Buying Tickets on Craigslist: Is It safe?

craigslist

Craigslist can be a great website for cheap resources – or for procrastinating in the “Missed Connections” section. They have an entire section dedicated to selling tickets, but is it safe?

The website has been fighting increasing amounts of spam over the years – it only takes one quick look at their “About Scams” section to know that Craigslist should only be used as a last resort. When using Craigslist, you are dealing directly with the user – Craigslist itself makes no guarantees about the safety of your transaction. This, of course, can create a large amount of problems.
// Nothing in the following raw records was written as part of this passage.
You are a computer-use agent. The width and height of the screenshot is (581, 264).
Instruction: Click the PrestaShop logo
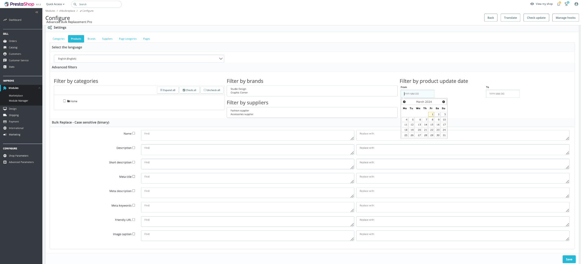(x=19, y=4)
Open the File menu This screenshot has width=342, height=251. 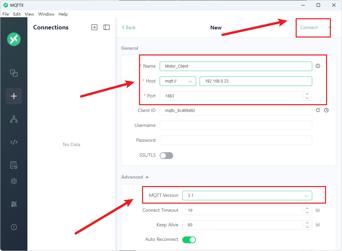6,14
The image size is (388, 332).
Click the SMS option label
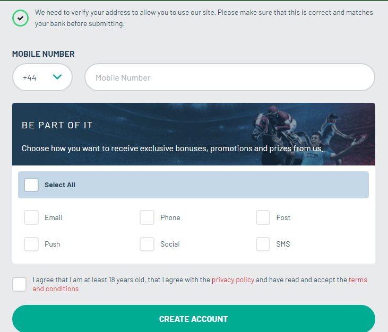click(283, 244)
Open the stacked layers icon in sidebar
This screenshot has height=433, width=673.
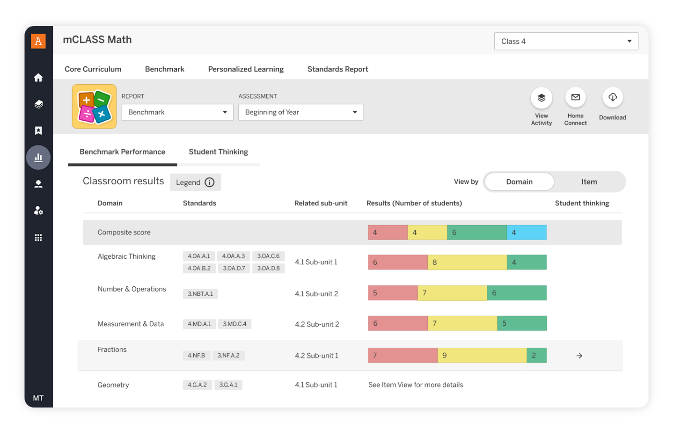pyautogui.click(x=38, y=104)
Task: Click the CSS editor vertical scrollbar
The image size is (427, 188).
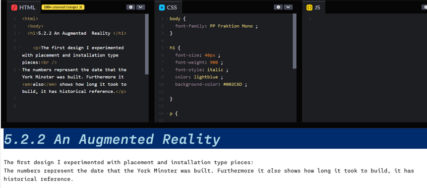Action: point(295,41)
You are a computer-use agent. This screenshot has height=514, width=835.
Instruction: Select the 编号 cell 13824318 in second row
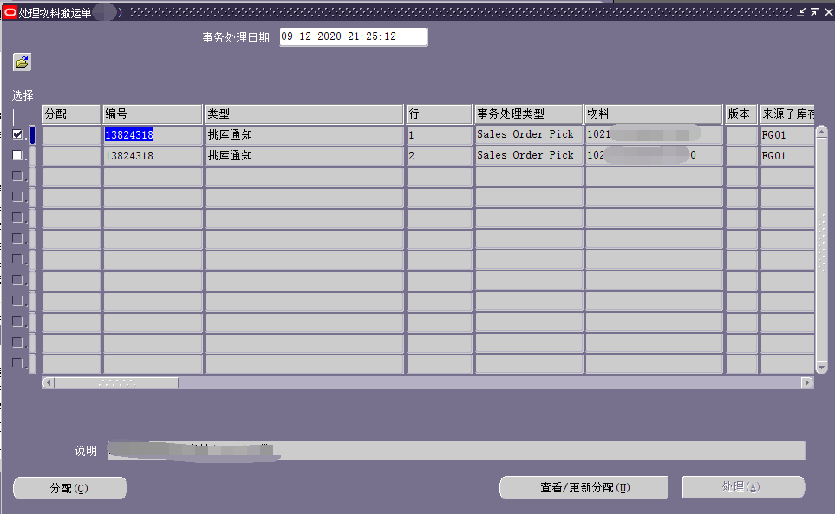(x=152, y=156)
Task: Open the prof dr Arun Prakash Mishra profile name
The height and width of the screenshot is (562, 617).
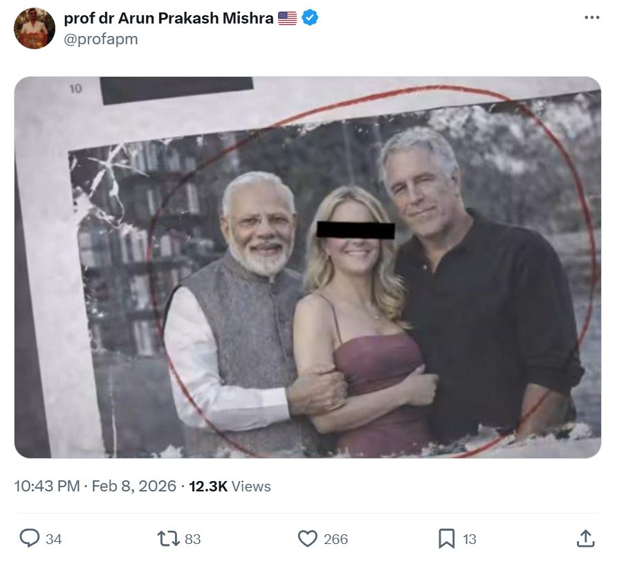Action: [168, 19]
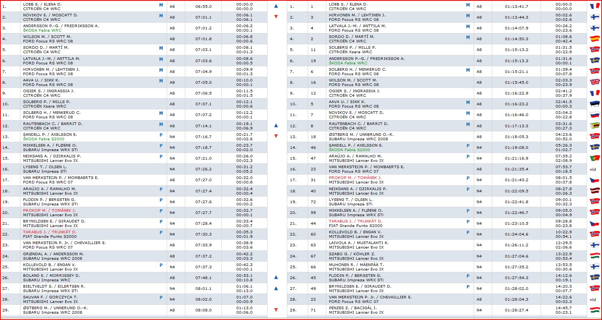The image size is (602, 320).
Task: Click the red down arrow beside Østberg's 07:08:0 row
Action: [x=276, y=310]
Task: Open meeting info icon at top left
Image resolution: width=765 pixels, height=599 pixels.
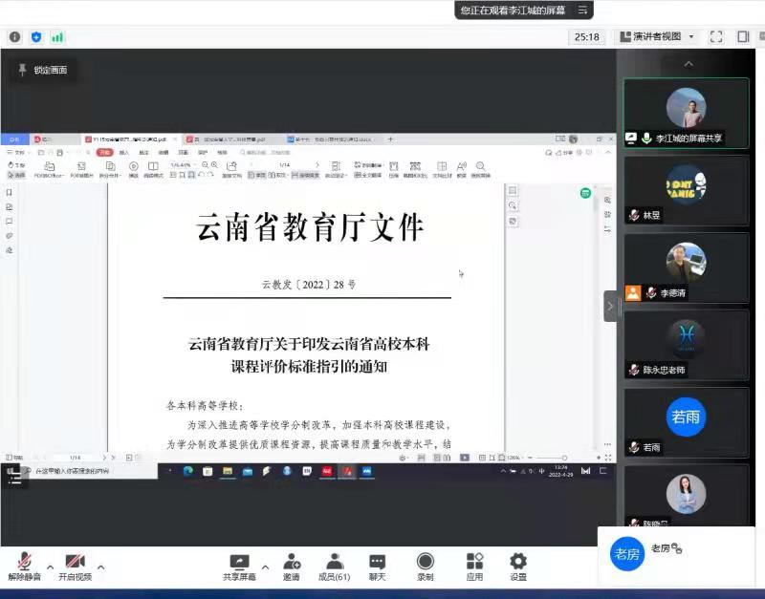Action: pyautogui.click(x=14, y=37)
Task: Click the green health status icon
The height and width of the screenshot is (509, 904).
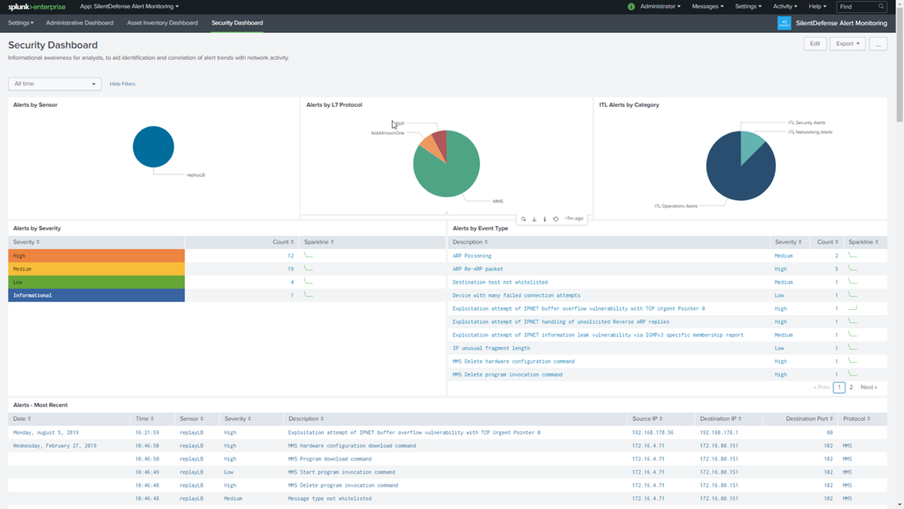Action: click(631, 7)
However, if your search for tickets has run dry on websites that guarantee your ticket’s authenticity (such as TickPick), you may want to check out Craigslist’s ticketing section. Once you familiarize yourself with internet safety and educate yourself on spotting possible scams, follow these steps:

1. Know what you’re dealing with.

On Craigslist, tickets are filtered into two categories: tickets by dealer and tickets by owner. “Tickets by dealer” means that the poster is a professional ticket broker. Often, these posts will redirect to broker websites and secondary ticketing markets. These are by far more trustworthy than the less than optimal “tickets by owner” option. “Tickets by owner” means that – for whatever reason,  illness, absence, or what have you – an individual is selling tickets that they bought through a professional ticketing agency. While there are a lot of deals and obscure tickets that you can find this way, you have to be extremely careful when dealing with these tickets, which leads me to my next point…
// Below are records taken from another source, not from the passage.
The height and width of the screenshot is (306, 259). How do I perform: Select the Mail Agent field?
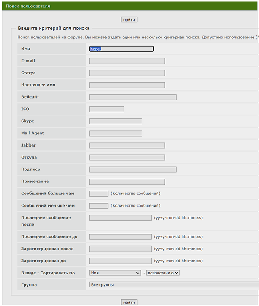[116, 133]
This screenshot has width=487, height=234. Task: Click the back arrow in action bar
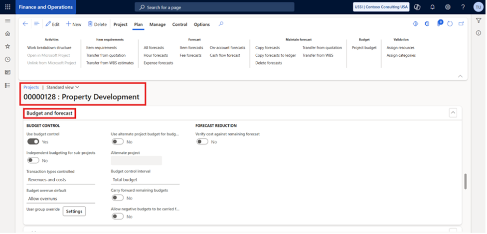pyautogui.click(x=25, y=24)
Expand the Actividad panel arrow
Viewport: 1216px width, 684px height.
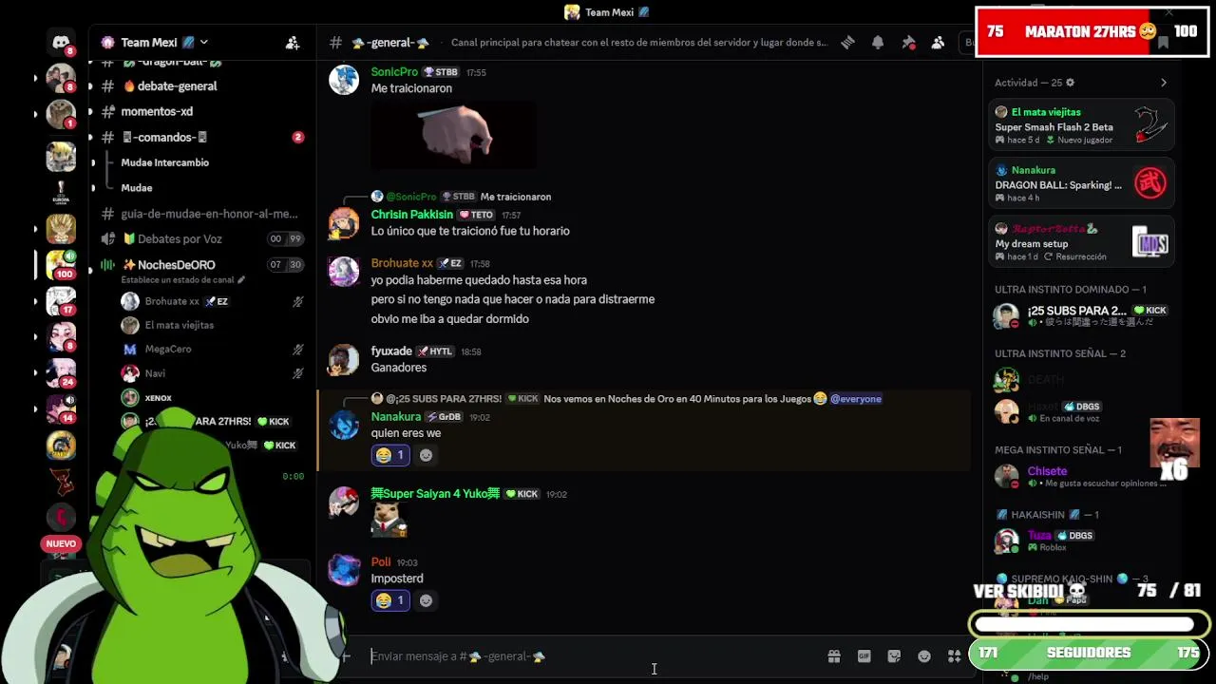[1164, 83]
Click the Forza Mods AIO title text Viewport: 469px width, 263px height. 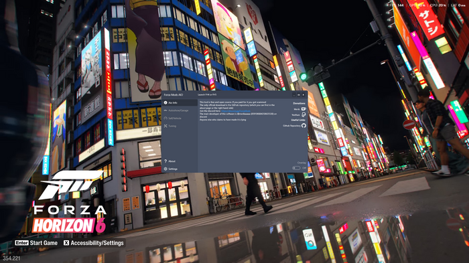(x=173, y=95)
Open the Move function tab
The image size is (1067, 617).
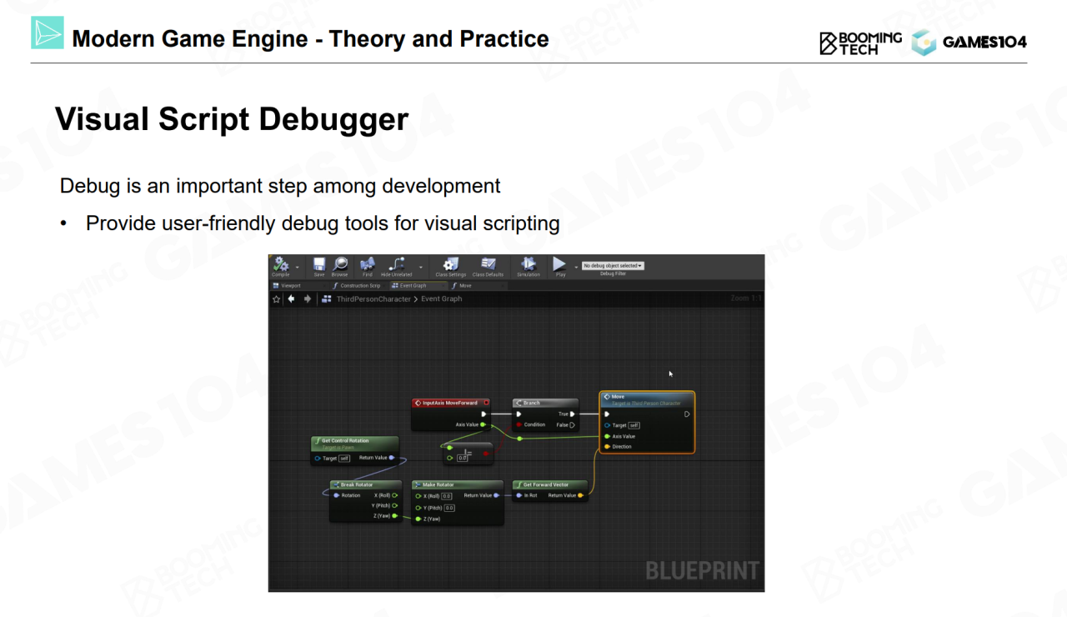point(464,285)
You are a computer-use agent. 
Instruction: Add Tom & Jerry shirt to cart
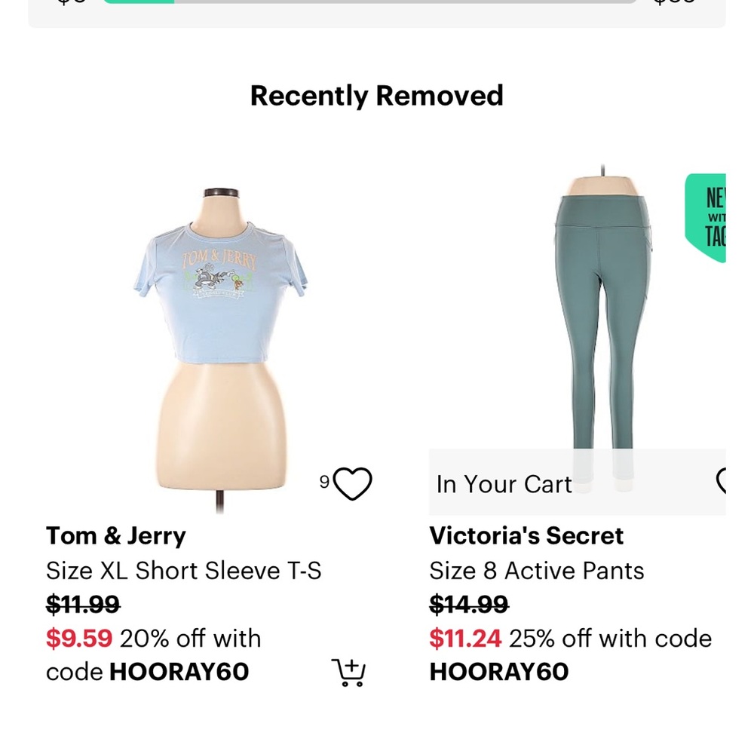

2. Again, look out for spam!

Avoid entering transactions where the user requests payment by PayPal or other online services. Because users remain anonymous on Craigslist, it is difficult to tell if a poster has an authentic background when it comes to things like PayPal or Ebay. Rather, meet the seller in person to make your transaction – preferably with a friend in a busy, non-secluded area (try a local Starbucks). If you can’t bring a friend, tell someone where you’re going and when you expect to be back. Have your cell phone on you. Use your common sense and stay safe! For more anti-spam tips, check out this awesome article on Lifehacker, or this personal story by one the Co-Founders of TickPick discussing how they bought fake tickets on craigslist and how to avoid fakes in the future.

Good luck with your ticketing efforts! Don’t forget to check TickPick before using websites like Craigslist.

- Caroline

  • siliconsleep

    This is a straight up advertisement for that website fallaciously masquerading as a legitimate random comment. I’m flagging this account and the accounts you used to comment on this as spam. Get the fuck out of here.

  • KT Jones

    Thanks J. I found some great deals on local sporting events.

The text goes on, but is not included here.